• [WHAT IS ASKED] Please format the lines from the one containing "You are a computer-use" through the end of the listing, inclusive, as a numbered list. Skip blank lines and leave out the pictures.

[START LISTED ENTRIES]

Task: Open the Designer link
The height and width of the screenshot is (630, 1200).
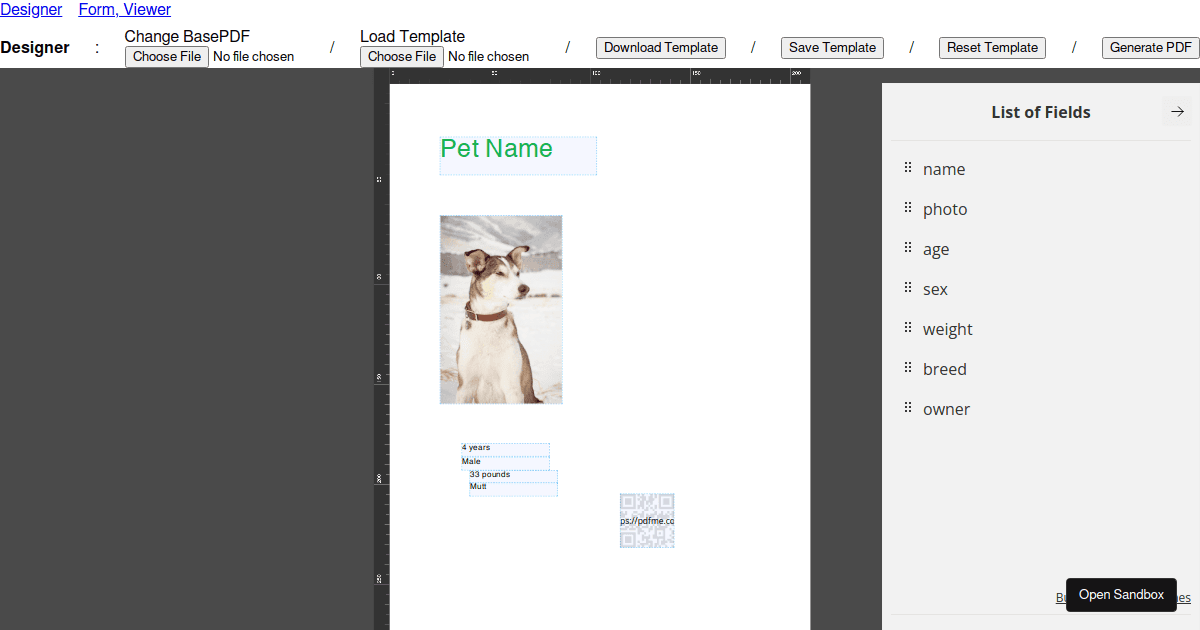Action: [31, 10]
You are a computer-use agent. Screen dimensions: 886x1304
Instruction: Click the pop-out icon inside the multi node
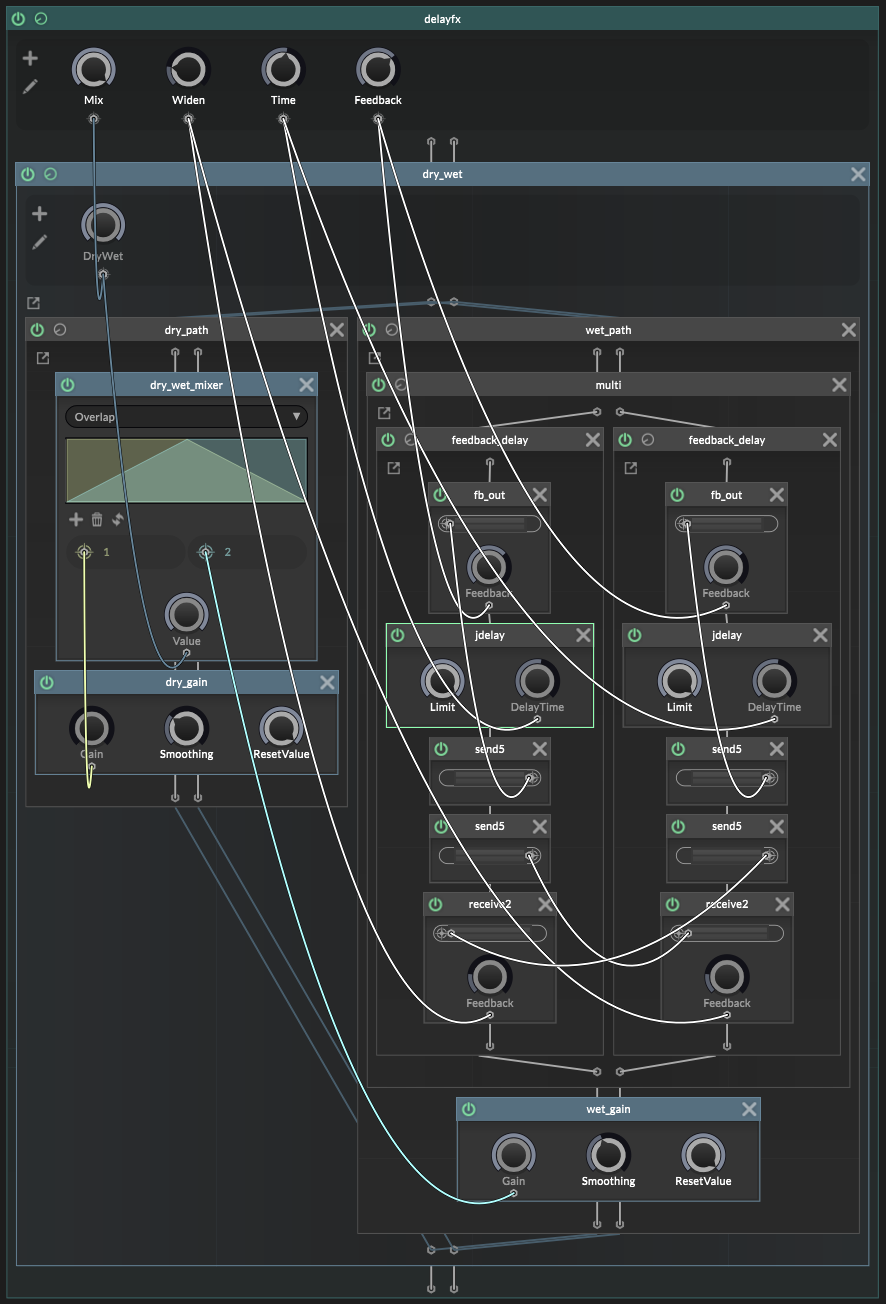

[END LISTED ENTRIES]

• [EXERCISE ANSWER]
1. You are a computer-use agent. Screen dimensions: 886x1304
2. Instruction: Click the pop-out icon inside the multi node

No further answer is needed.